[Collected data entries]
'''

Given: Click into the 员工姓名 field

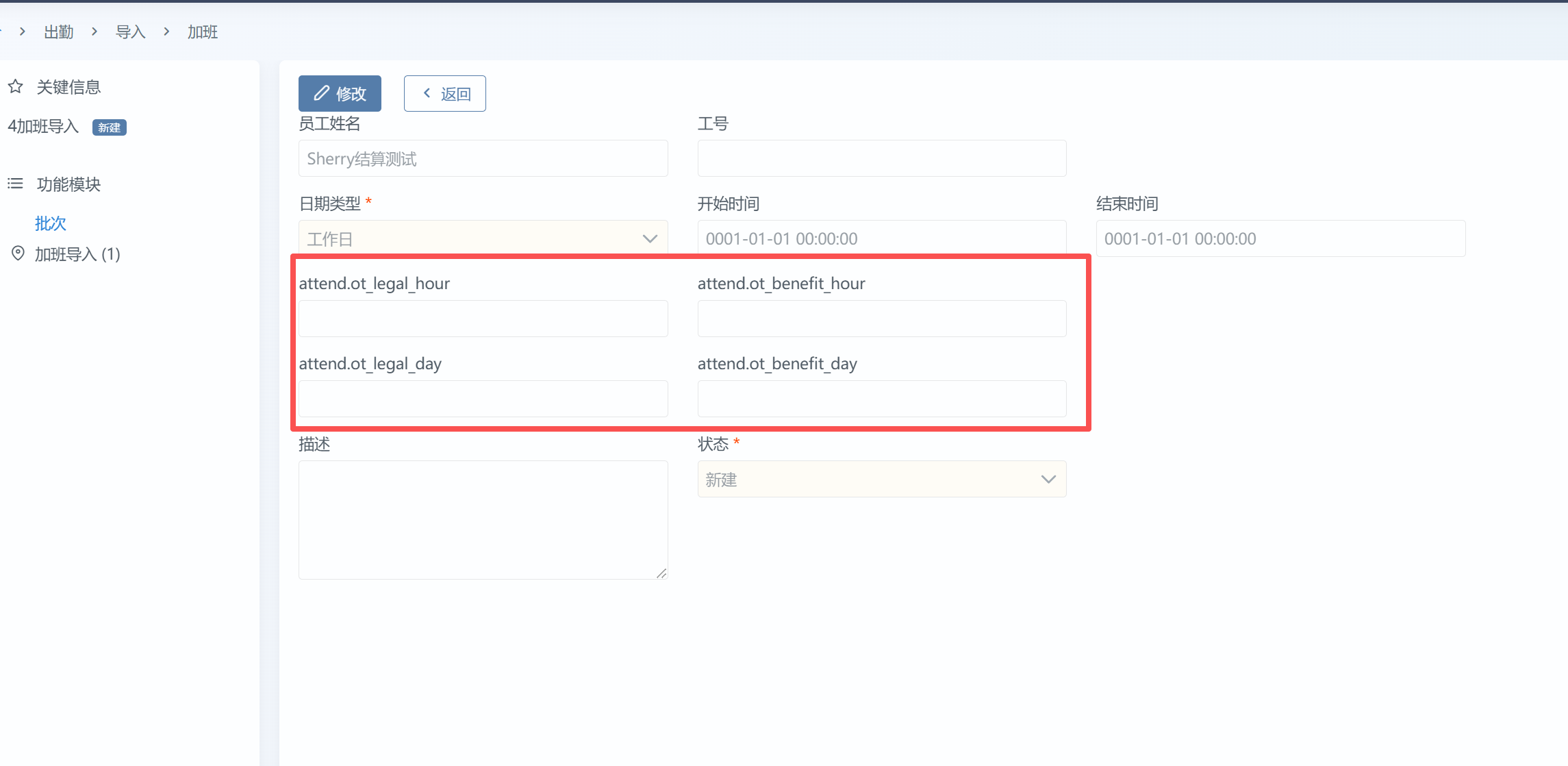Looking at the screenshot, I should (483, 159).
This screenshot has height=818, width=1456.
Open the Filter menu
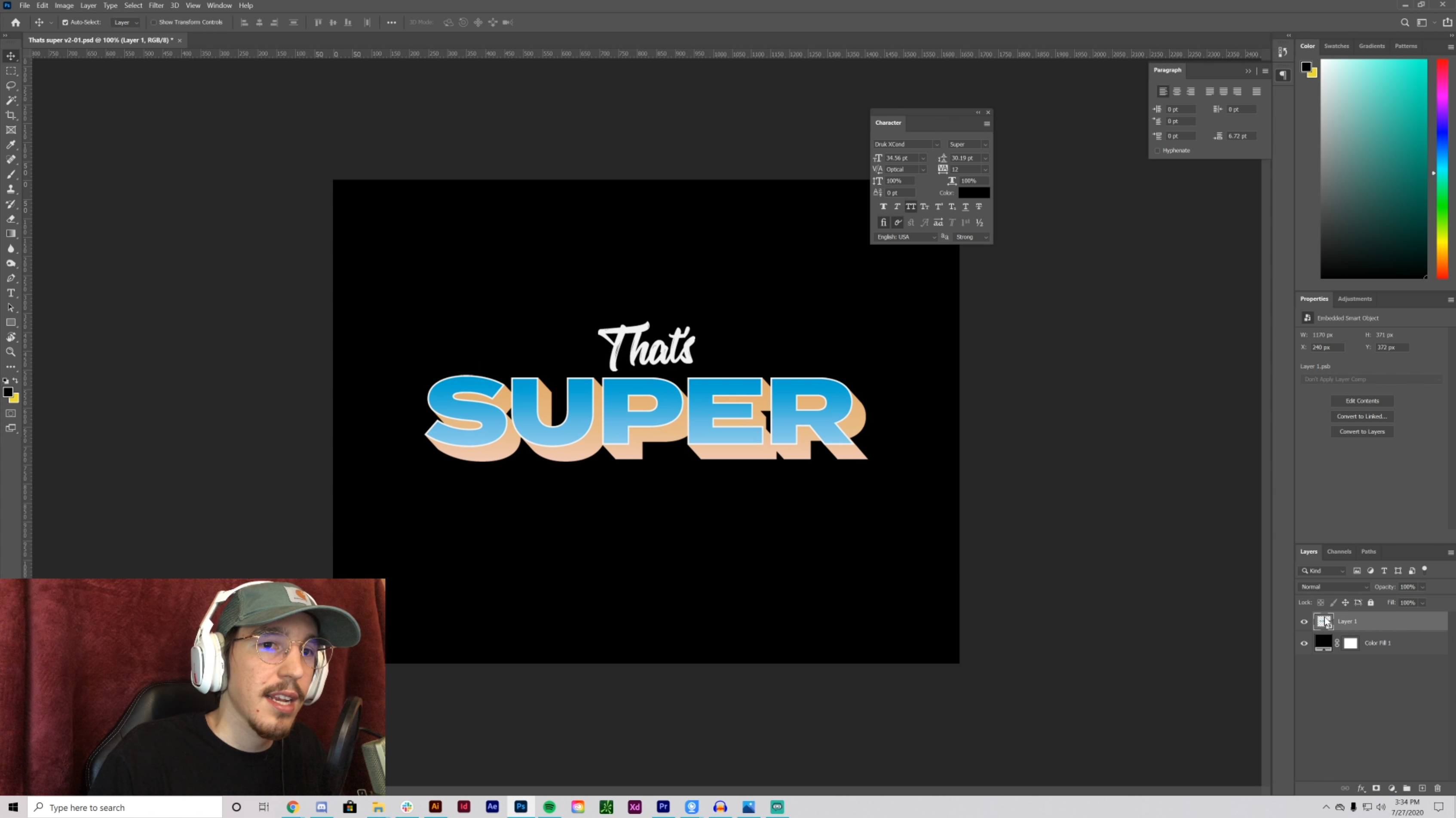pos(156,6)
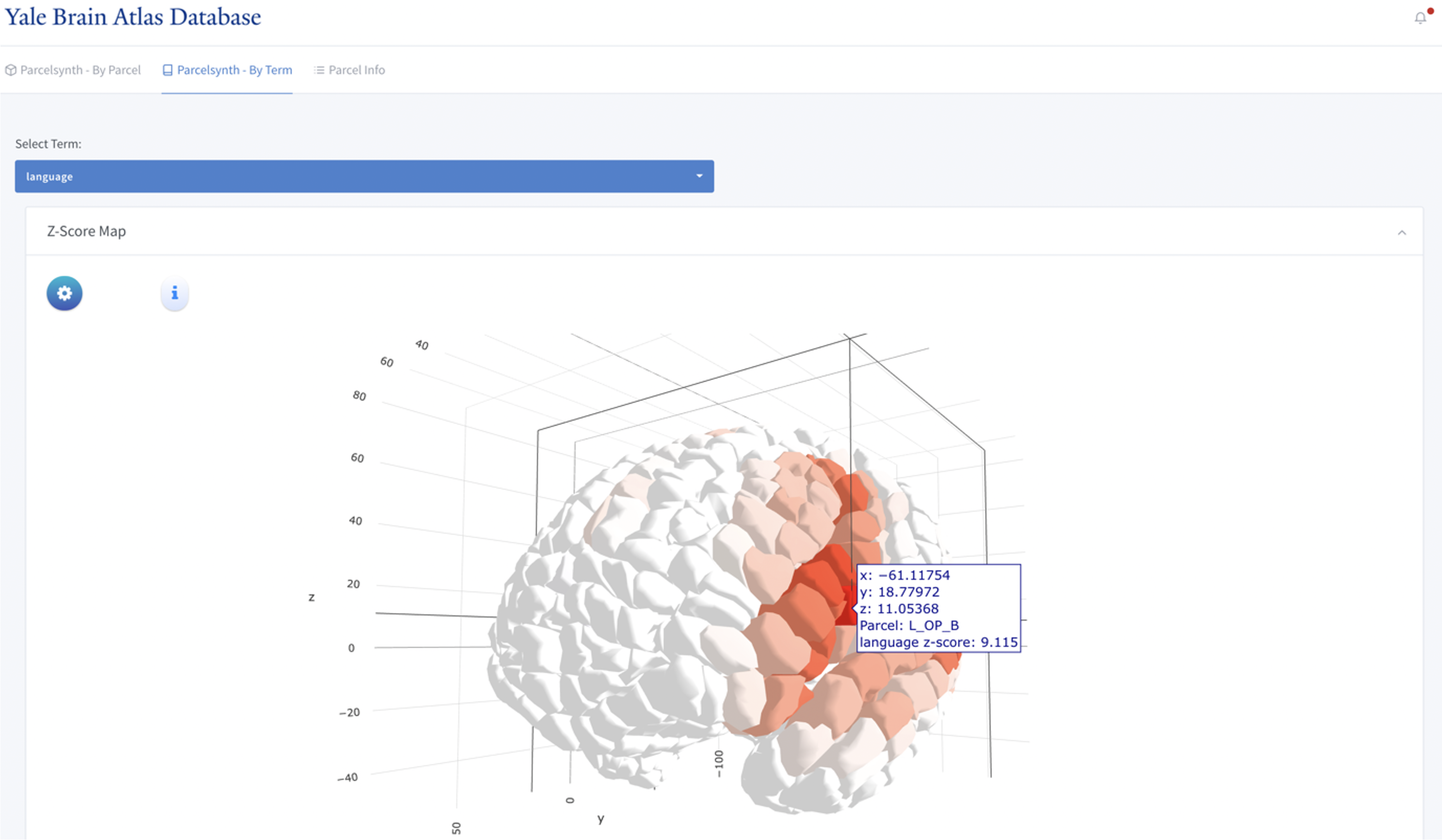
Task: Select the Parcelsynth - By Term tab label
Action: [234, 70]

'''

**About this task**. The whole of the data needs to be copied word for word, though not its pictures.

**Exercise output**.
Given: Click into the 员工姓名 field

Looking at the screenshot, I should (483, 159).
This screenshot has height=818, width=1456.
Open the Filter menu
pos(156,6)
Task: Select the Parcelsynth - By Term tab label
Action: [234, 70]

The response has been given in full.